Sippican’s Law of Thermodynamics: Matter or its Energy Equivalent Can Neither Be Created nor Destroyed, With One Exception
That is the Prelude, the largest floating object ever constructed.
It produces liquified natural gas. It’s bigger than 5 aircraft carriers, and it cost $12 billion to build it. They’ll park it off the western coast of Australia, and it’s estimated that it will stay there for 25 years. Math-ing is hard for me, but here goes: It says will produce the energy equivalent of 110,000 barrels of crude oil every day. If my memory serves, there are 42 gallons of oil in a barrel. That’s the equivalent of 4.6 million gallons of fuel oil every day. There are a little over 135,000 BTUs in a gallon of fuel oil. That means they’re producing 621 billion BTUs-worth of energy every day. That means in 25 years, they’ll produce 5,666,625 billion BTUs of energy. A million multiplied by a million is a trillion, so if they take the occasional Christmas off, they’ll still produce 5,000 trillion BTUs of energy. That’s enough to heat my house for 56,666,000 years and three months, if you’re wondering. I know I was.
The price of a barrel of crude is way down these days, but even if they
got $50 a barrel equivalent pricing, that’s $5.5 million of energy production every day.
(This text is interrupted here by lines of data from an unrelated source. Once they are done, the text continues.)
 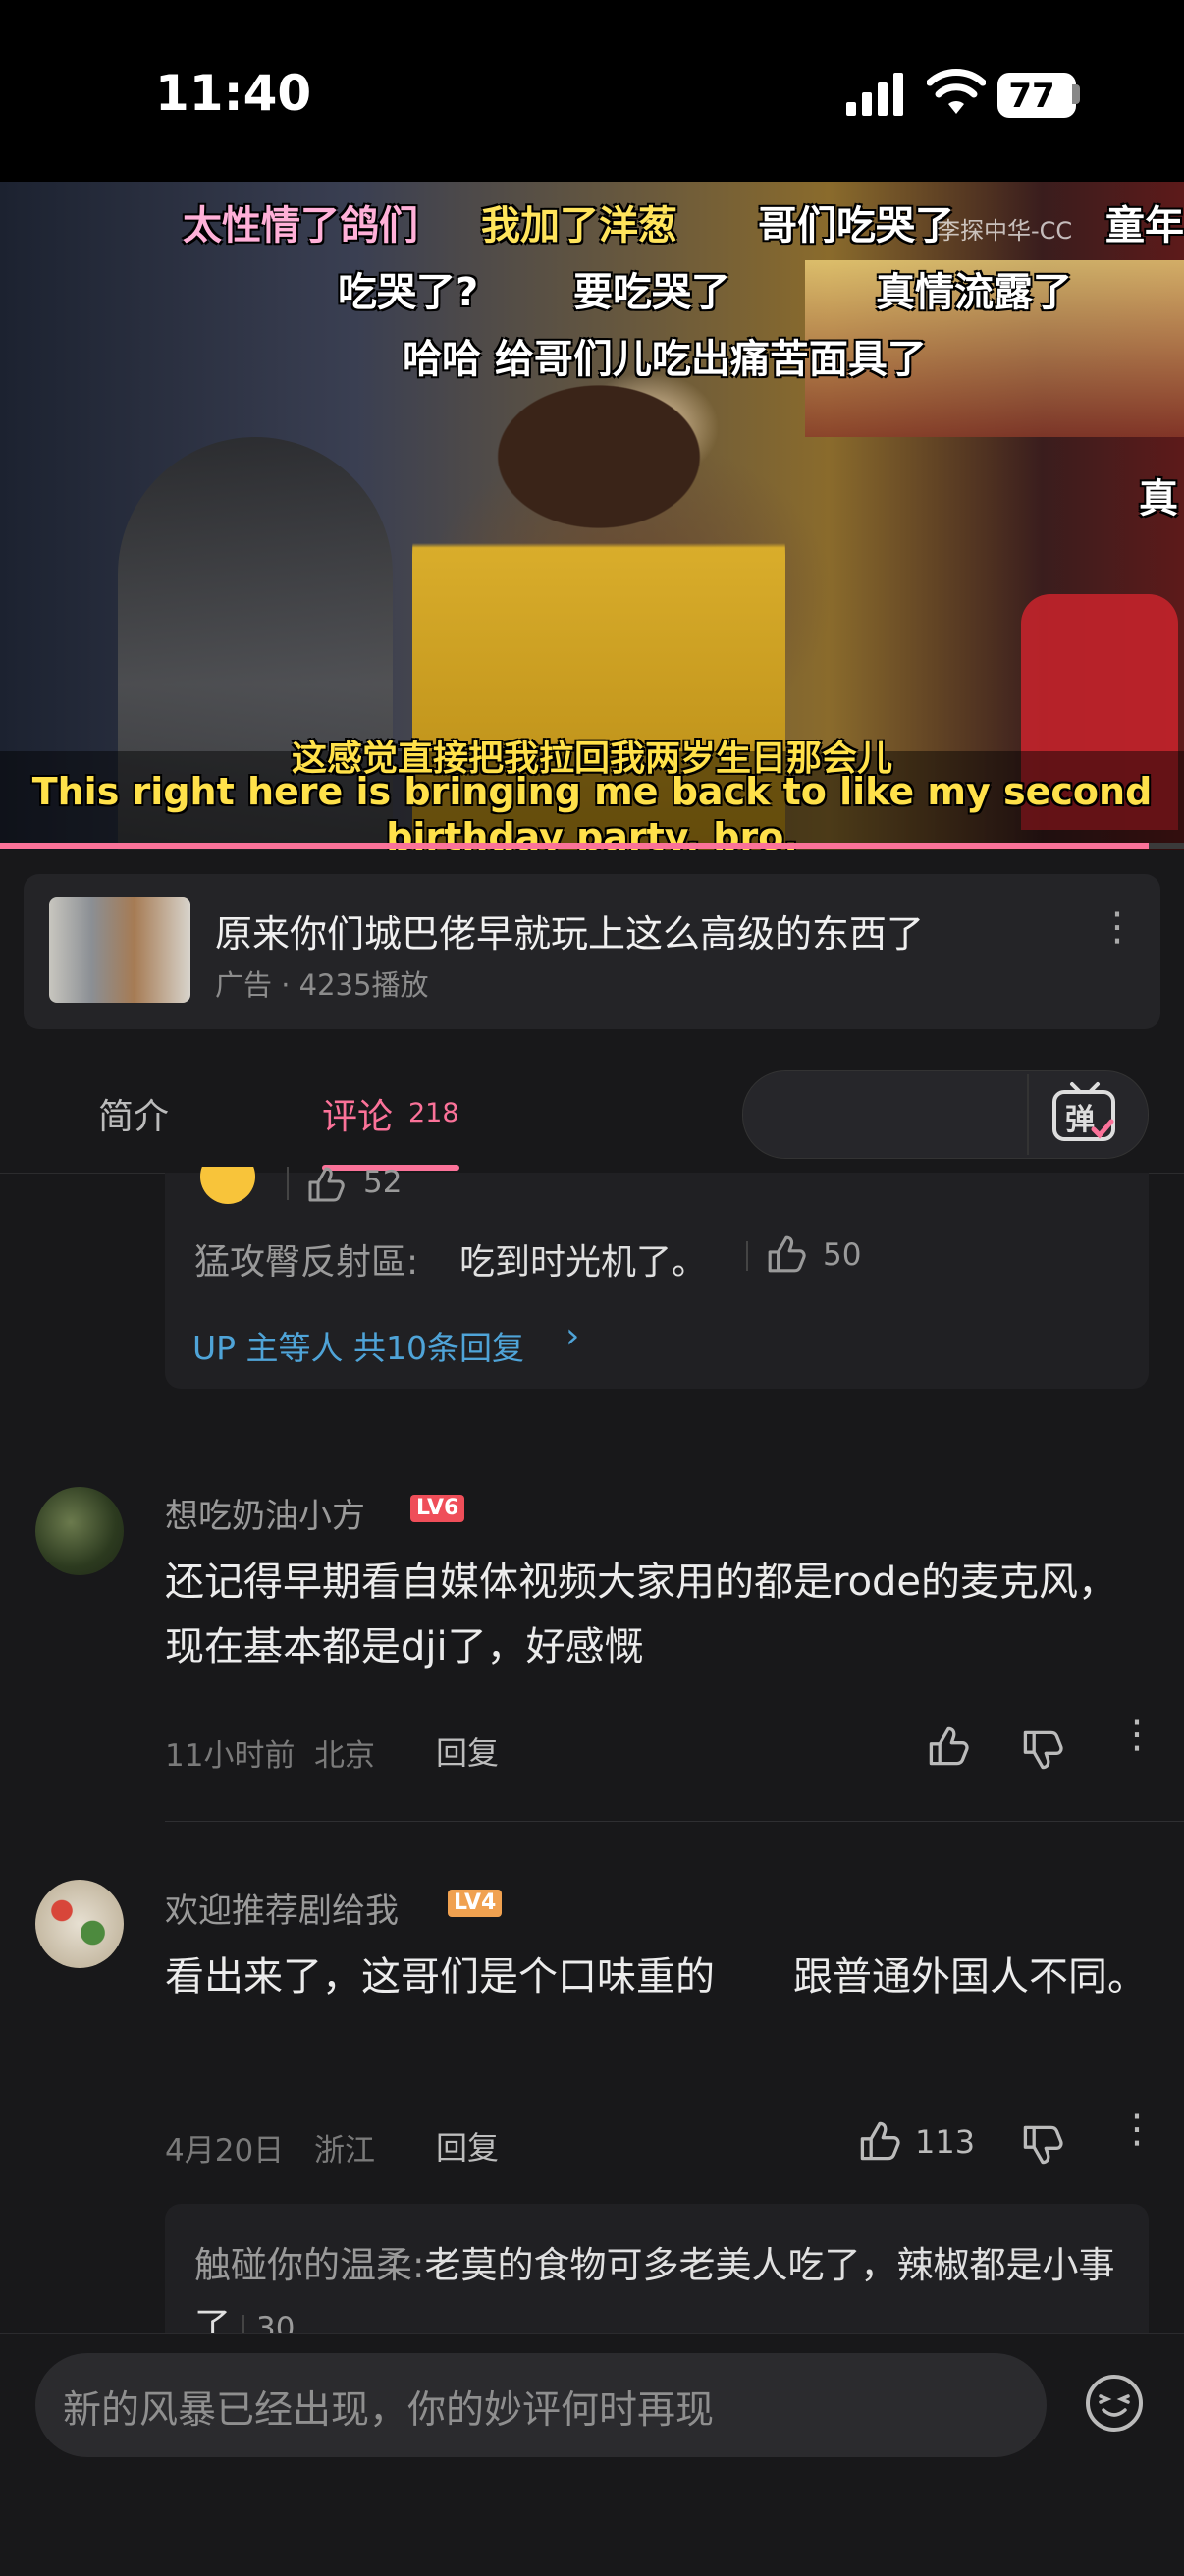 What do you see at coordinates (572, 1336) in the screenshot?
I see `chevron-right-icon: ›` at bounding box center [572, 1336].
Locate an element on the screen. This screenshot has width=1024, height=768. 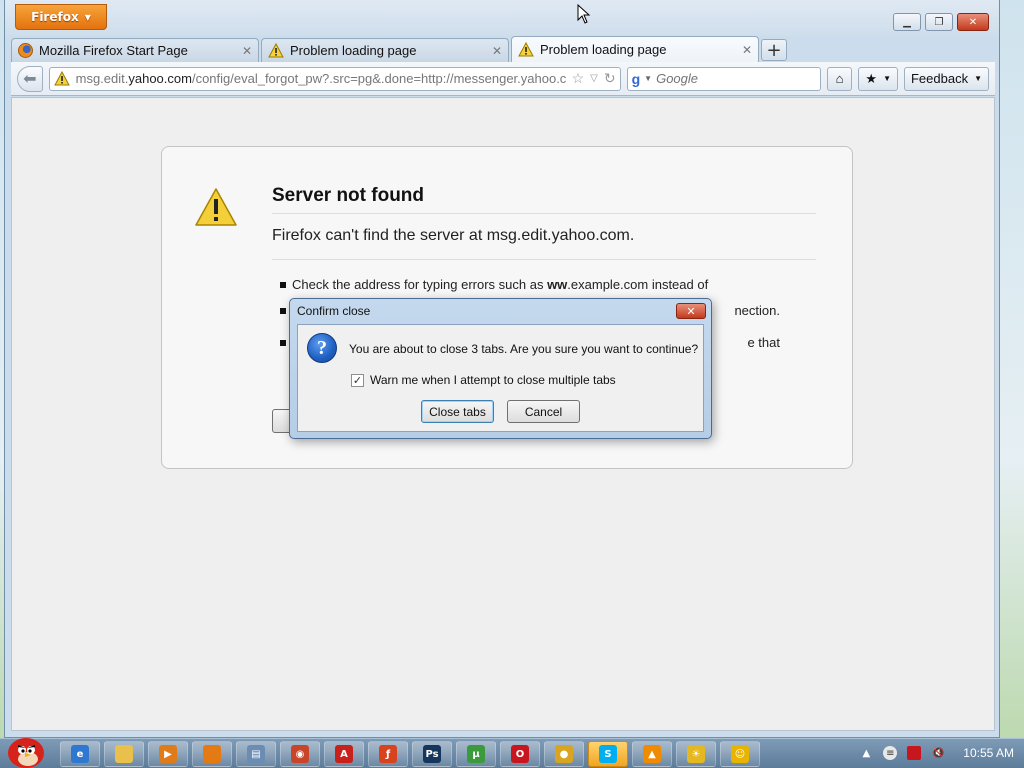
restore-icon: ❐ is located at coordinates (939, 22).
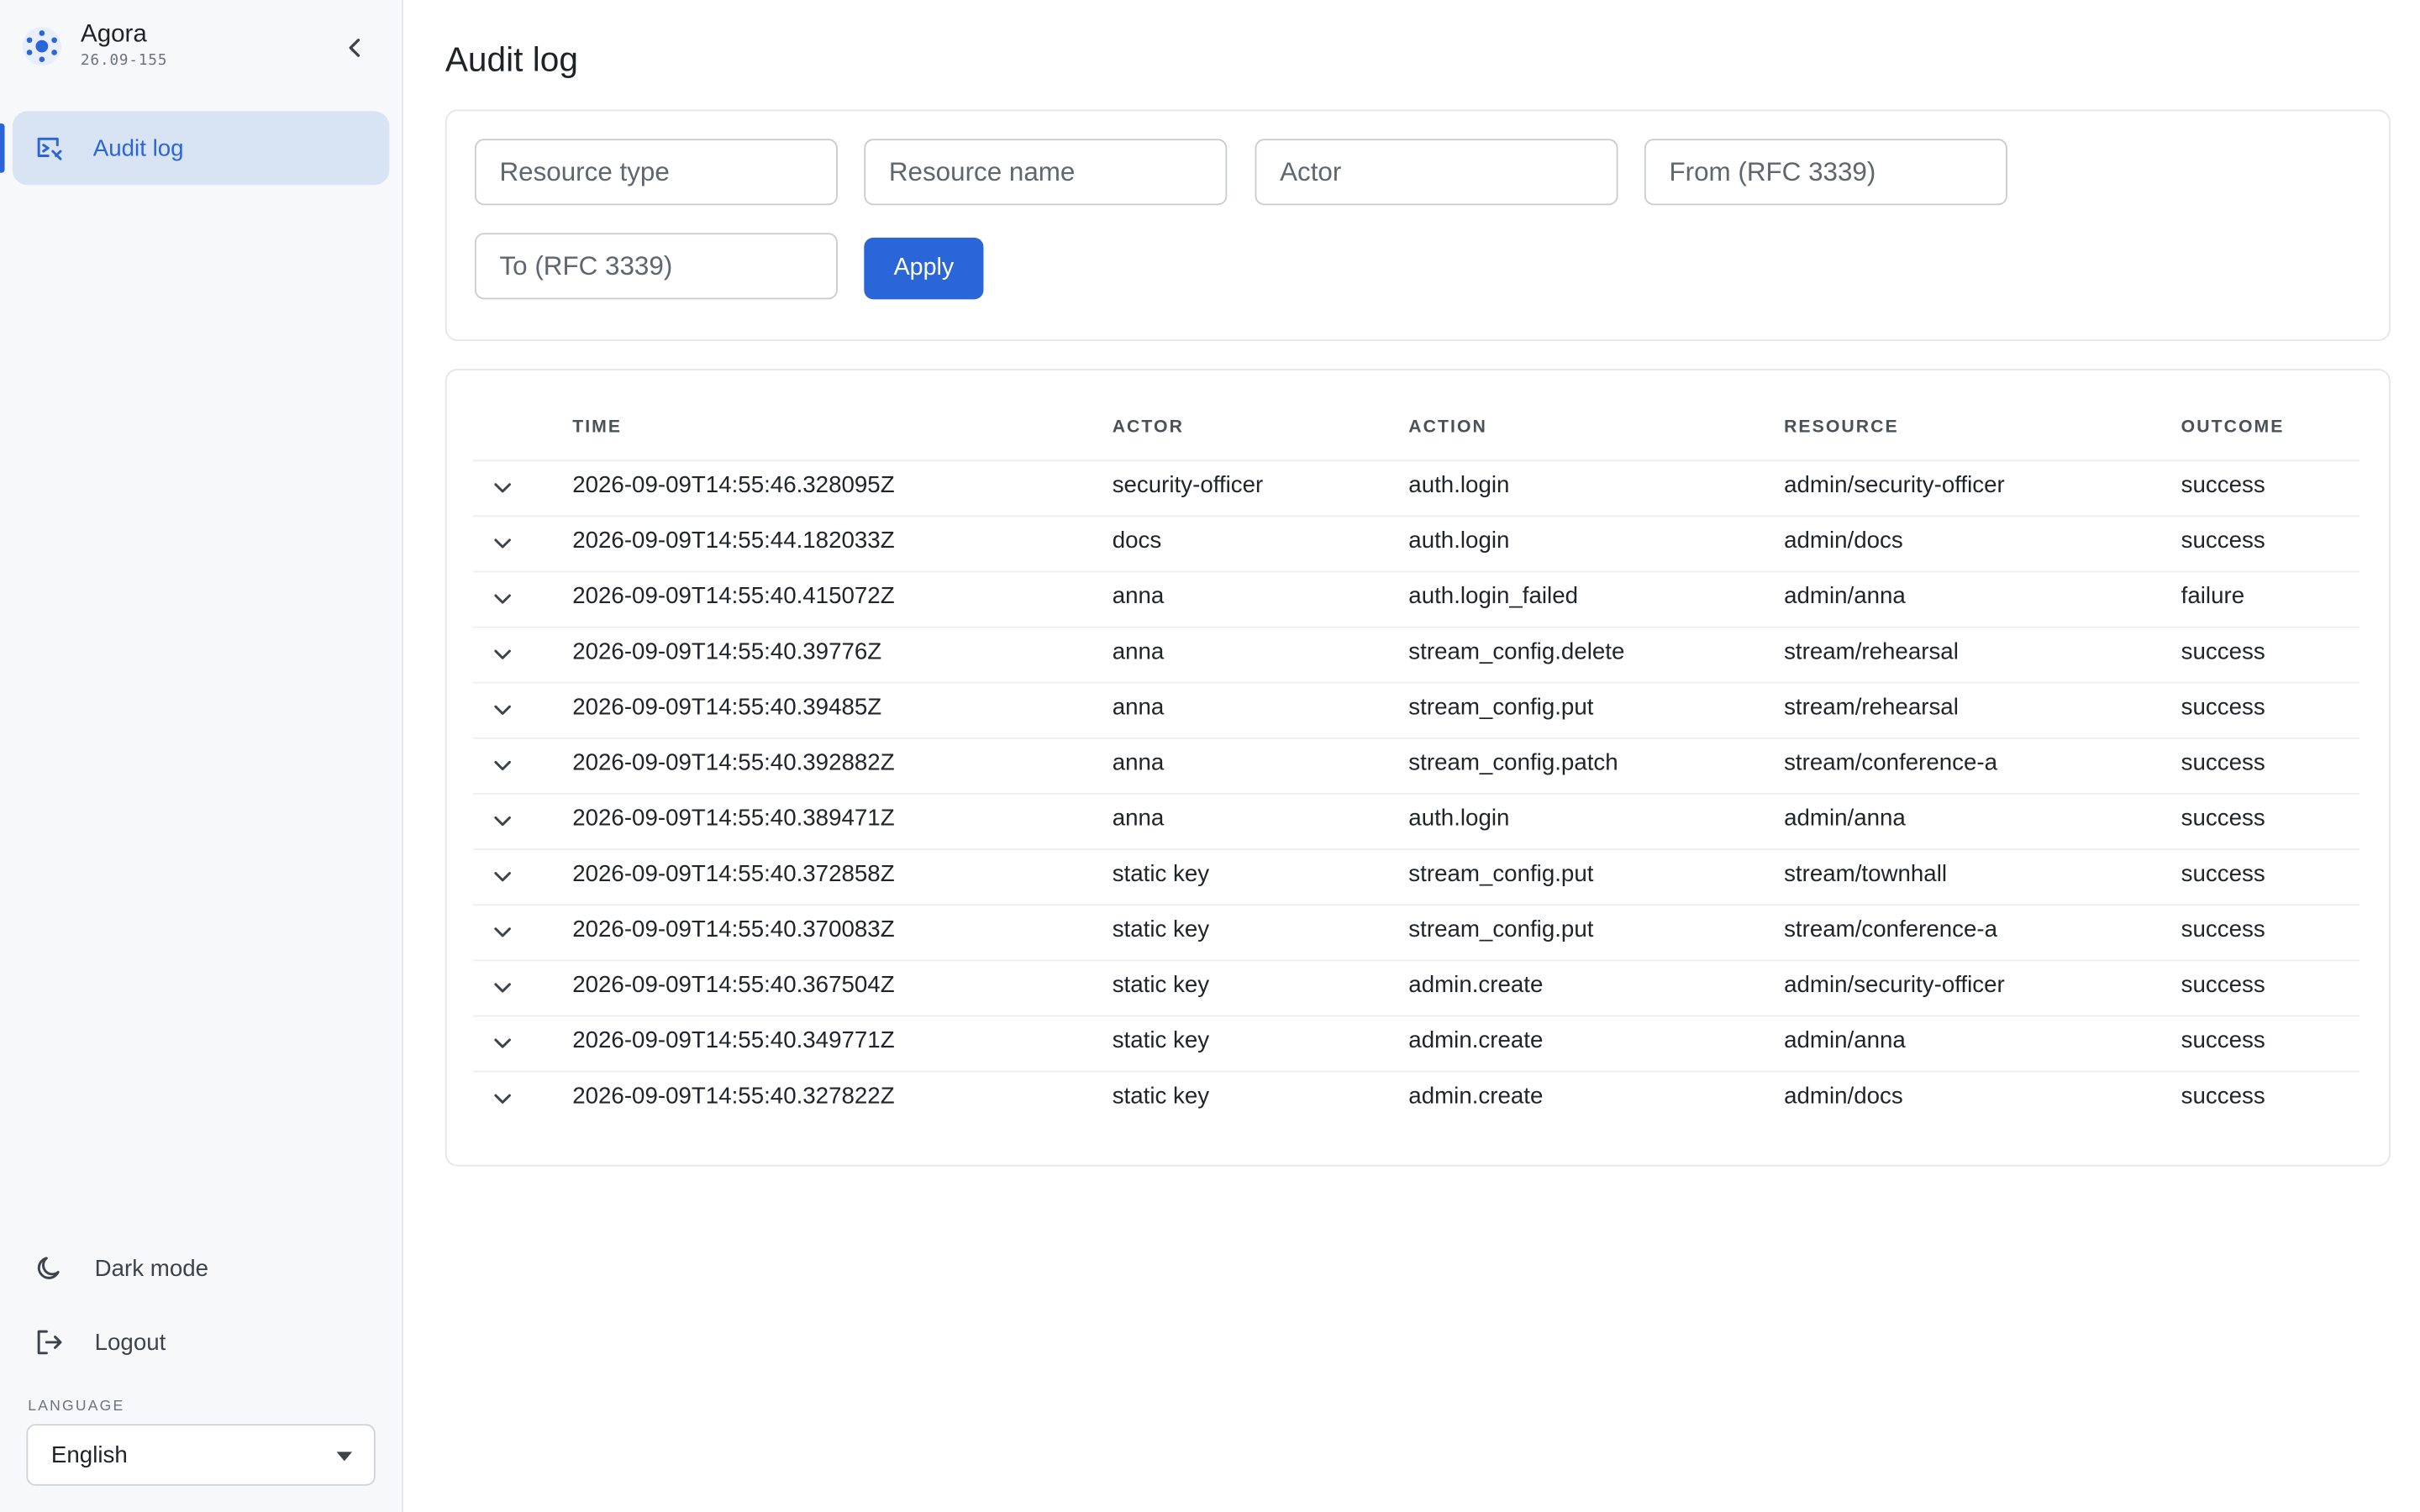  What do you see at coordinates (1448, 427) in the screenshot?
I see `column-header-action: ACTION` at bounding box center [1448, 427].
That means they’ll earn $50,187,500,000 during that 25-year period. Remove all the zeroes and that number is 50 billion dollars. They probably figured that they’d get twice that, but fracking is sending energy costs way down. They’ll still net around $40 billion.
During the same 25-year period, the United States Department of Energy will spend $750 billion, if their budget doesn’t get increased from this year’s amount, which is very, very unlikely.
The Department of Energy doesn’t make any energy.